Your assignment
Output the records again verbatim.

*** Excerpted records Section Begins ***

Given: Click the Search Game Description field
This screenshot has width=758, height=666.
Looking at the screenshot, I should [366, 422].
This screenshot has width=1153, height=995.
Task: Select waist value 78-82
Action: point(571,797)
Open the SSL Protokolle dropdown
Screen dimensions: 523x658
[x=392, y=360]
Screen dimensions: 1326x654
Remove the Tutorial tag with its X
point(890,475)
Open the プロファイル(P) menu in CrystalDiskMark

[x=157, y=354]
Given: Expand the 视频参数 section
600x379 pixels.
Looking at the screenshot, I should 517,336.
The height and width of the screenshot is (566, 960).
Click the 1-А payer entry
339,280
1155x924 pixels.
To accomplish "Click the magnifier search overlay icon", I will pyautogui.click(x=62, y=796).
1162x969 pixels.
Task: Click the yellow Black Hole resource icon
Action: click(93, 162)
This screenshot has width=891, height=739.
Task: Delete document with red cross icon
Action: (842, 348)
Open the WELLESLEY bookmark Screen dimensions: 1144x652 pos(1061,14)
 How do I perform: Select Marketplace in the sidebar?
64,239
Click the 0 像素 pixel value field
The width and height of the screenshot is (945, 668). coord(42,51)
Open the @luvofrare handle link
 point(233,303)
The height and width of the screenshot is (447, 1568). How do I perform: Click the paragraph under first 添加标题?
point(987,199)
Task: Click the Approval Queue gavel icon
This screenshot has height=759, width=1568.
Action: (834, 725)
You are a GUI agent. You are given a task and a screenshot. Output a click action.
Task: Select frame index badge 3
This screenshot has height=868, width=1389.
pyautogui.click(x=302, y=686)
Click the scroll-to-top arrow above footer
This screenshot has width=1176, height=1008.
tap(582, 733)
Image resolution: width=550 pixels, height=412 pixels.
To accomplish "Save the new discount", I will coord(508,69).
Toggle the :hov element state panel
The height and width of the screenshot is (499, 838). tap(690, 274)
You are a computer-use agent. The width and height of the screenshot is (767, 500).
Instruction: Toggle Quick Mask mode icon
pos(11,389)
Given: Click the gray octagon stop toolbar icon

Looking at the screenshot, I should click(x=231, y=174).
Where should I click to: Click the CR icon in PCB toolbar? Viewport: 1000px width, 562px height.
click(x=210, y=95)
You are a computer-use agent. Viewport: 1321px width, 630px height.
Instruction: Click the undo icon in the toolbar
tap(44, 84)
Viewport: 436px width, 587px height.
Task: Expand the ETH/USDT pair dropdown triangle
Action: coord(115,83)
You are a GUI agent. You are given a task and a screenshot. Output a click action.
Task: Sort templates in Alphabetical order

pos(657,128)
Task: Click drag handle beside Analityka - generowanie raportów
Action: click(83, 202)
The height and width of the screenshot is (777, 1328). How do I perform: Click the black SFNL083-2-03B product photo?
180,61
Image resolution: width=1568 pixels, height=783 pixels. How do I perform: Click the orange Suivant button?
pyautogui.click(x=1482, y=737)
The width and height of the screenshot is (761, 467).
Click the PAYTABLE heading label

*** Excerpted records Section Ends ***

Your response
Given: Click the Search Game Description field
This screenshot has width=758, height=666.
Looking at the screenshot, I should [366, 422].
This screenshot has width=1153, height=995.
Task: Select waist value 78-82
Action: point(571,797)
Open the SSL Protokolle dropdown
Screen dimensions: 523x658
[x=392, y=360]
Screen dimensions: 1326x654
Remove the Tutorial tag with its X
point(890,475)
Open the プロファイル(P) menu in CrystalDiskMark

[x=157, y=354]
Given: Expand the 视频参数 section
600x379 pixels.
Looking at the screenshot, I should 517,336.
The height and width of the screenshot is (566, 960).
Click the 1-А payer entry
339,280
1155x924 pixels.
To accomplish "Click the magnifier search overlay icon", I will pyautogui.click(x=62, y=796).
1162x969 pixels.
Task: Click the yellow Black Hole resource icon
Action: click(93, 162)
This screenshot has width=891, height=739.
Task: Delete document with red cross icon
Action: (842, 348)
Open the WELLESLEY bookmark Screen dimensions: 1144x652 pos(1061,14)
 How do I perform: Select Marketplace in the sidebar?
64,239
Click the 0 像素 pixel value field
The width and height of the screenshot is (945, 668). coord(42,51)
Open the @luvofrare handle link
 point(233,303)
The height and width of the screenshot is (447, 1568). How do I perform: Click the paragraph under first 添加标题?
point(987,199)
Task: Click the Approval Queue gavel icon
This screenshot has height=759, width=1568.
Action: (834, 725)
You are a GUI agent. You are given a task and a screenshot. Output a click action.
Task: Select frame index badge 3
This screenshot has height=868, width=1389.
pyautogui.click(x=302, y=686)
Click the scroll-to-top arrow above footer
This screenshot has width=1176, height=1008.
tap(582, 733)
Image resolution: width=550 pixels, height=412 pixels.
To accomplish "Save the new discount", I will coord(508,69).
Toggle the :hov element state panel
The height and width of the screenshot is (499, 838). tap(690, 274)
You are a computer-use agent. The width and height of the screenshot is (767, 500).
Instruction: Toggle Quick Mask mode icon
pos(11,389)
Given: Click the gray octagon stop toolbar icon

Looking at the screenshot, I should click(x=231, y=174).
Where should I click to: Click the CR icon in PCB toolbar? Viewport: 1000px width, 562px height.
click(x=210, y=95)
You are a computer-use agent. Viewport: 1321px width, 630px height.
Instruction: Click the undo icon in the toolbar
tap(44, 84)
Viewport: 436px width, 587px height.
Task: Expand the ETH/USDT pair dropdown triangle
Action: coord(115,83)
You are a GUI agent. You are given a task and a screenshot. Output a click action.
Task: Sort templates in Alphabetical order

pos(657,128)
Task: Click drag handle beside Analityka - generowanie raportów
Action: click(83, 202)
The height and width of the screenshot is (777, 1328). How do I perform: Click the black SFNL083-2-03B product photo?
180,61
Image resolution: width=1568 pixels, height=783 pixels. How do I perform: Click the orange Suivant button?
pyautogui.click(x=1482, y=737)
The width and height of the screenshot is (761, 467).
Click the PAYTABLE heading label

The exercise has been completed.